Code §409A Compliance Sample Clauses

Code §409A Compliance. It is the intention of the Company and Employee that this Agreement not result in unfavorable tax consequences to Employee under Code §409A. The Company and Employee acknowledge that only limited guidance has been issued by the Internal Revenue Service with respect to the application of Code §409A to certain arrangements, such as this Agreement. It is expected by the Company and Employee that the Internal Revenue Service will provide further guidance regarding the interpretation and application of Code §409A in connection with finalizing its current proposed regulations. The Company and Employee acknowledge further that the full effect of Code §409A on potential payments pursuant to this Agreement cannot be determined at the time that the Company and Employee are entering into this Agreement. The Company and Employee agree to work together in good faith in an effort to comply with Code §409A including, if necessary, amending the Agreement based on further guidance issued by the Internal Revenue Service from time to time, provided that neither party shall be required to assume an economic burden beyond what is already required by this Agreement.

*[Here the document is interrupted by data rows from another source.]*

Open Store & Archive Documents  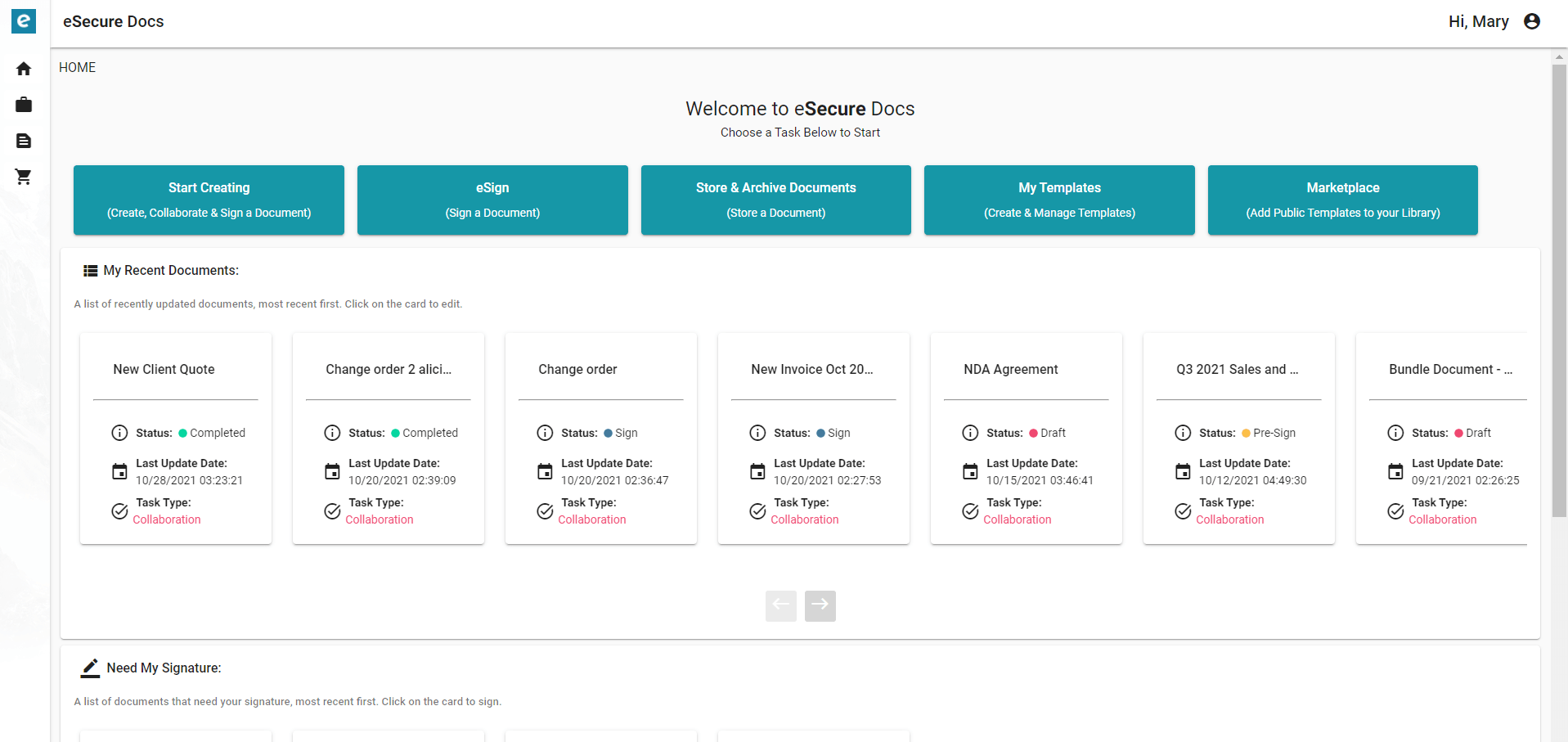[775, 200]
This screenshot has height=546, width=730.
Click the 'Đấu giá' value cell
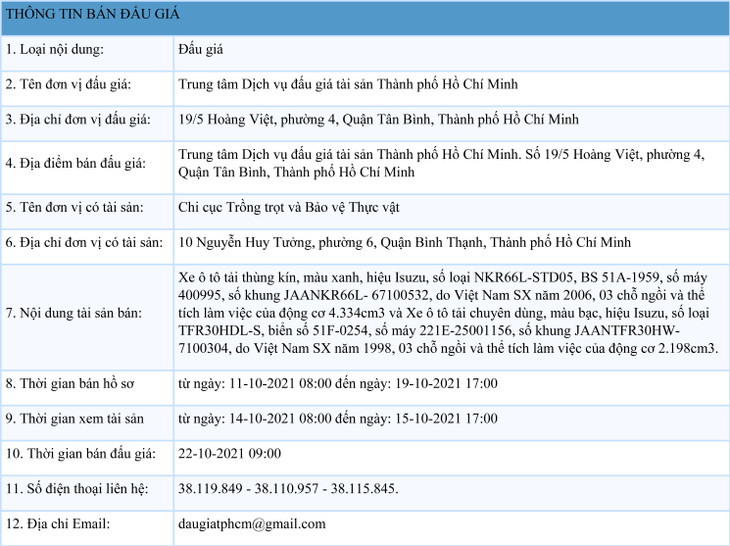[x=199, y=49]
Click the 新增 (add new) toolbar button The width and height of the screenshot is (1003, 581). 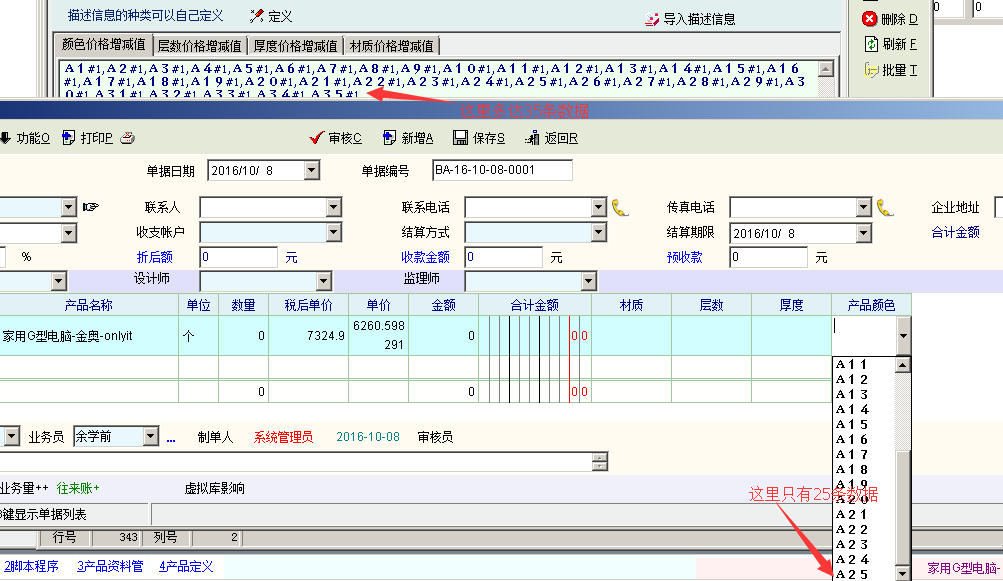pos(408,138)
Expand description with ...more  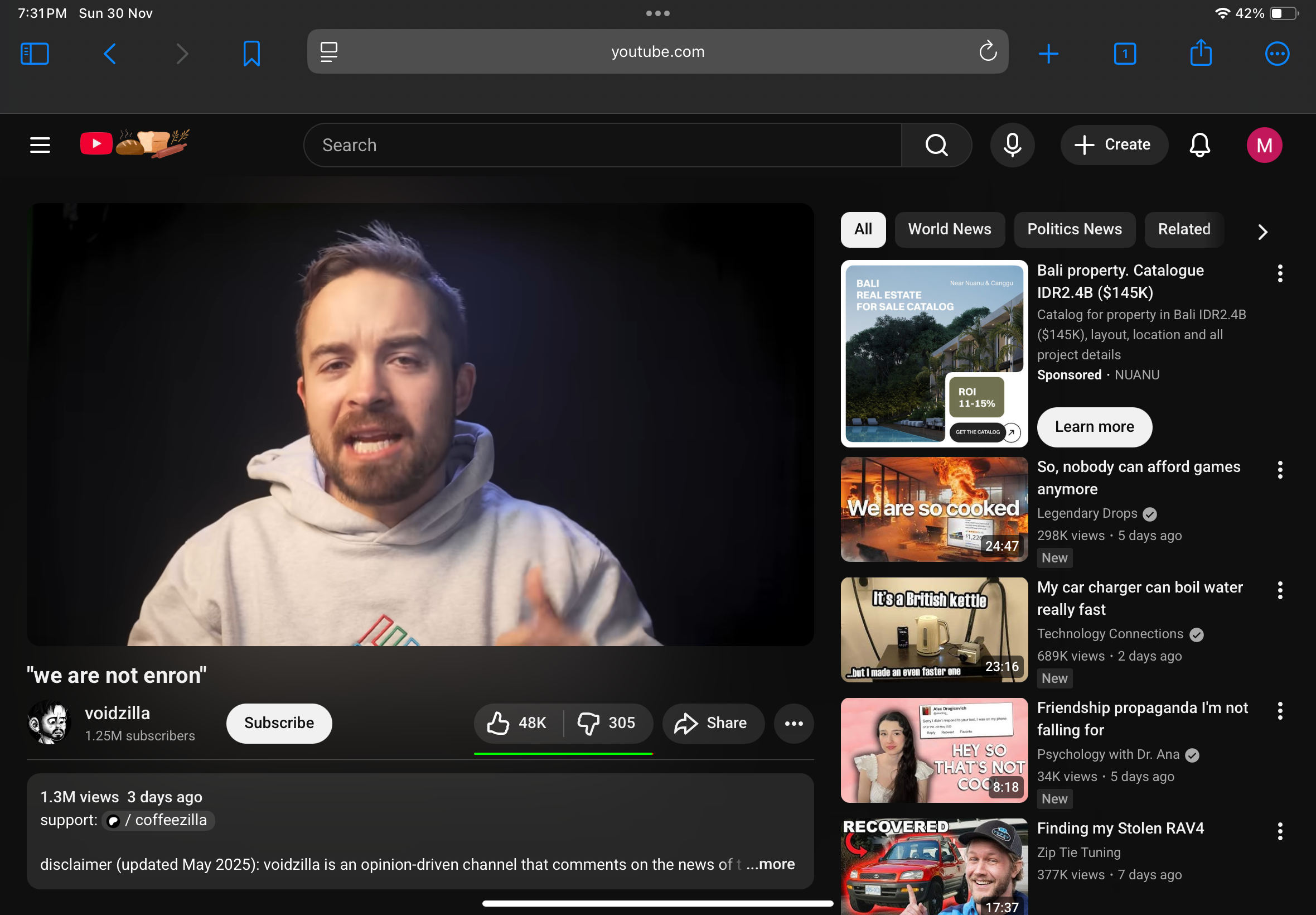tap(771, 864)
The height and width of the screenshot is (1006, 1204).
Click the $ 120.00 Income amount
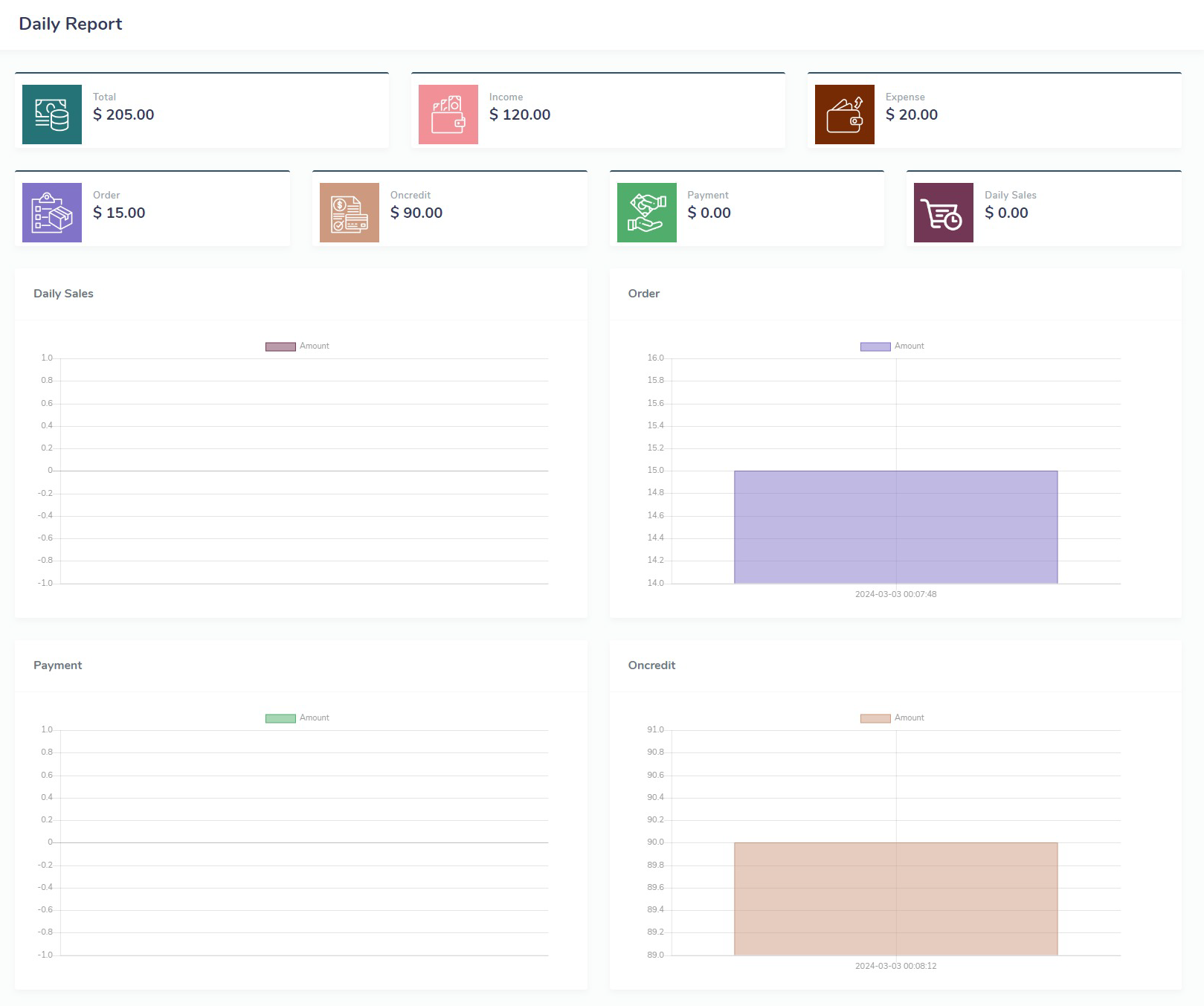[520, 115]
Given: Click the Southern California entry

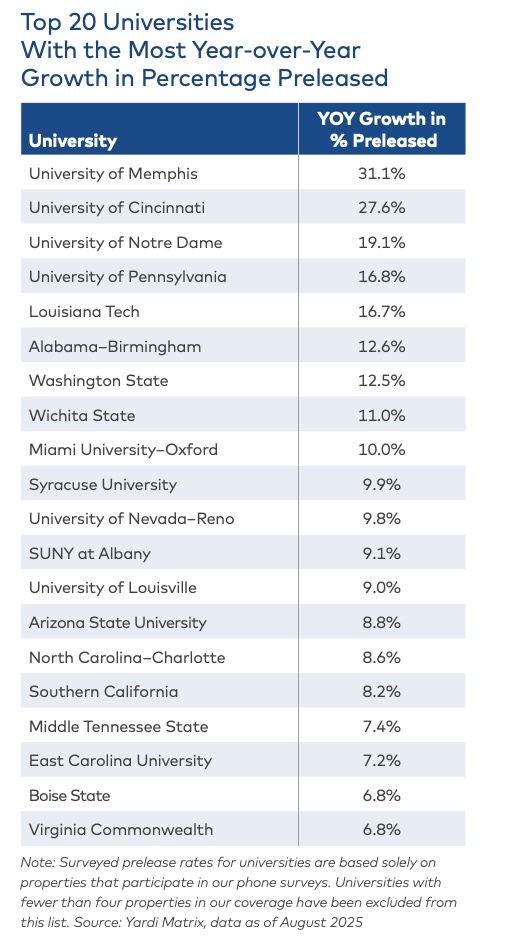Looking at the screenshot, I should pyautogui.click(x=104, y=692).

Code §409A Compliance. This Agreement is intended to comply with the requirements of Code §409A and guidance issued thereunder (with the severance pay and benefits to be exempt from, or in compliance with, Code §409A) and shall be construed accordingly. Any payments or distributions payable to Executive under this Agreement upon his Separation from Service of amounts classified as “nonqualified deferred compensationfor purposes of Code §409A, and not exempt from Code §409A, shall in no event be made or commence until 6 months after the date of such Separation from Service. Each payment under this Agreement (whether of cash, property or benefits) shall be treated as a separate payment for purposes of Code §409A. With respect to payments or benefits provided under this Agreement that are reimbursements or in-kind payments that are not exempt from Code §409A, the amount of such payment(s) or benefit(s) during any calendar year shall not affect payment(s) or benefit(s) provided in any other calendar year, and the right to any payment(s) or benefit(s) shall not be subject to liquidation or exchange for another benefit. Any reimbursements under this Agreement shall be paid as soon as practicable but no later than 90 days after Executive submits evidence of such expenses to the Company (which payment date shall in no event be later than the last day of the calendar year following the calendar year in which the expense was incurred).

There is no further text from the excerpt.